On Tue, Aug 05, 2014 at 11:24:32AM -0400, Philipp Winter wrote:
On Tue, Aug 05, 2014 at 11:37:45AM +0200, Karsten Loesing wrote:
Started looking into better algorithms to detect Sybil attacks on the Tor network. Current thinking is that we should define relay similarity metrics like common IP address prefix length or time between first seen in a consensus, go throw the consensus archives, and see which relays look similar but are not defined to be in the same family.
Do you already have some code or more details on that? I'm quite interested in this topic and I'm wondering if it wouldn't be best to start with something simple like cosine similarity [0]. We would have to transform a relay descriptor into a numerical vector and then calculate the cosine similarity to other relay vectors. However, this might scale poorly as we would need (n^2)/2 comparisons.

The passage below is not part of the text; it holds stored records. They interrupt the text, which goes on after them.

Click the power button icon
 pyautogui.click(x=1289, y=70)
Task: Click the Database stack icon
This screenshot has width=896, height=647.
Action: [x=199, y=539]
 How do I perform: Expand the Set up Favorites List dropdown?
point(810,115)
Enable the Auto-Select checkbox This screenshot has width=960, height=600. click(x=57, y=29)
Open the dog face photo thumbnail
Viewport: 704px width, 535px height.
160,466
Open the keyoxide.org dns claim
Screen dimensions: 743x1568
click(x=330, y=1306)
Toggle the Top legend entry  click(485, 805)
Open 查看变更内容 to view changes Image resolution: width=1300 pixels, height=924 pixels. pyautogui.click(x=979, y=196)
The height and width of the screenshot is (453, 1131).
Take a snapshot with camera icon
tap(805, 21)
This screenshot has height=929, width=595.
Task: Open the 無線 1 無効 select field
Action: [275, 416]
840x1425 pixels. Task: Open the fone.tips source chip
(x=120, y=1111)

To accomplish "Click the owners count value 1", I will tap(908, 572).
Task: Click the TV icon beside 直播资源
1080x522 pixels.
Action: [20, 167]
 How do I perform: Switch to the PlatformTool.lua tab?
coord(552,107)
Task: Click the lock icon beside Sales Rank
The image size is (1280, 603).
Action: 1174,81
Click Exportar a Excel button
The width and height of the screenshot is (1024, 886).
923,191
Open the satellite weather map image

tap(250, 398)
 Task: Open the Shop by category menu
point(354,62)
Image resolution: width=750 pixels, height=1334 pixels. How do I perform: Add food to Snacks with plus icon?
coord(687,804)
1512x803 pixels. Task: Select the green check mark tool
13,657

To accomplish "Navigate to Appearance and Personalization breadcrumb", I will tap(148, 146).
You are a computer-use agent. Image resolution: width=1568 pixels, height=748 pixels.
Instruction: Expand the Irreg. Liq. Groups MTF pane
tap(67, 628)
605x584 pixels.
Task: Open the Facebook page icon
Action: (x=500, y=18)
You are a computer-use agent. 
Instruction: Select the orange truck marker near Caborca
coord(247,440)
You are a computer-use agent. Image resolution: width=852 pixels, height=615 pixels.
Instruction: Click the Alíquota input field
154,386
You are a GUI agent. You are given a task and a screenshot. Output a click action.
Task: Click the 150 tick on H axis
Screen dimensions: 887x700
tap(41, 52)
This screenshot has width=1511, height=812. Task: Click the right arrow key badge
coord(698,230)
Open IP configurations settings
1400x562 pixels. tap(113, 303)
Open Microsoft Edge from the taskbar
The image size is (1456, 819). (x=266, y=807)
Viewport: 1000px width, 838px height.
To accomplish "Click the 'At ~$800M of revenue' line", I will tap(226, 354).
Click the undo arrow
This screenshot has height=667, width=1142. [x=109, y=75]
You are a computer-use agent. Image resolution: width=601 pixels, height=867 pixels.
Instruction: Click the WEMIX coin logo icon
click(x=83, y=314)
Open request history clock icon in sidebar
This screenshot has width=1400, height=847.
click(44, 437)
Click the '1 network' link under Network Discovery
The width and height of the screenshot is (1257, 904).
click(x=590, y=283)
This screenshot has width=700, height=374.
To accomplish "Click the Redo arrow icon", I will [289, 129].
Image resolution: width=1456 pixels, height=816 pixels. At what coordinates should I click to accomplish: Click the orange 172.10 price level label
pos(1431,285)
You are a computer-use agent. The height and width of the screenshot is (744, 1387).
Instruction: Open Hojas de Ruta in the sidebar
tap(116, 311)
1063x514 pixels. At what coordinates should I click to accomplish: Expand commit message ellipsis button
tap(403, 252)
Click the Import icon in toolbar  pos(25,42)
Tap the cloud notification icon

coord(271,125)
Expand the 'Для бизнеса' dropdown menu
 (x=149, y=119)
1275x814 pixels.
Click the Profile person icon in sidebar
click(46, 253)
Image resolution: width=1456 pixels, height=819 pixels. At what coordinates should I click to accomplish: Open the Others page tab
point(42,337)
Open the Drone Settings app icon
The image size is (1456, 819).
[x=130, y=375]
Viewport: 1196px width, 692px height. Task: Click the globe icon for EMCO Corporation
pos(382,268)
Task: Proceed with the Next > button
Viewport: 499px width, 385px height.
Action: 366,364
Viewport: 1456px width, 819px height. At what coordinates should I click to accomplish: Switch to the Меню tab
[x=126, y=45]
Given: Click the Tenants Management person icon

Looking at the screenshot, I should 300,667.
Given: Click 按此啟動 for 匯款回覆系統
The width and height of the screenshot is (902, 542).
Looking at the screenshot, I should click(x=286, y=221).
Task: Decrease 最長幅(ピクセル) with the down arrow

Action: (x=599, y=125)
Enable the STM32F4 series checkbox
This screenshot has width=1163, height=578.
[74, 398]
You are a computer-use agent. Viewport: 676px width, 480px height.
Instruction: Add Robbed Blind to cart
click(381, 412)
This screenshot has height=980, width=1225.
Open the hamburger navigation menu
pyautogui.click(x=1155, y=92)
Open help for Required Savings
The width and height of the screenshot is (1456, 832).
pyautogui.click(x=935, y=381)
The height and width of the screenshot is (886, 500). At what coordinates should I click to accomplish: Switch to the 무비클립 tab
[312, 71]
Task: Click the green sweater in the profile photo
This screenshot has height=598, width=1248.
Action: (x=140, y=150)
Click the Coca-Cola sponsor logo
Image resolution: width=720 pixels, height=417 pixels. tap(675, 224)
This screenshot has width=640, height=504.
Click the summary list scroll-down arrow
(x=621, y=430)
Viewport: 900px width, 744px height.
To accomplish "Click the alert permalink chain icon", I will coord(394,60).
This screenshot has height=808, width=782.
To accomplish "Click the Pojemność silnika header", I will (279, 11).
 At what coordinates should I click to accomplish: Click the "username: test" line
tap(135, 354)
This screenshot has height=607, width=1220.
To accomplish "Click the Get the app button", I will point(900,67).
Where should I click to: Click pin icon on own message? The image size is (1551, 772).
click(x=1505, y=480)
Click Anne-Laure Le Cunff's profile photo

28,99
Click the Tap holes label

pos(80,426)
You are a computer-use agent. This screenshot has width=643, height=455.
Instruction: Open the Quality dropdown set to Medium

We might also want to weigh the vector's elements differently as some of them are easy to control for an attacker (advertised bandwidth, uptime, flags, exit policy) and others require more effort (IP address, ASN, observed bandwidth). Like you mentioned, the key thing to look at might be time, i.e., uptime and derived features such as "total online time in last month" etc.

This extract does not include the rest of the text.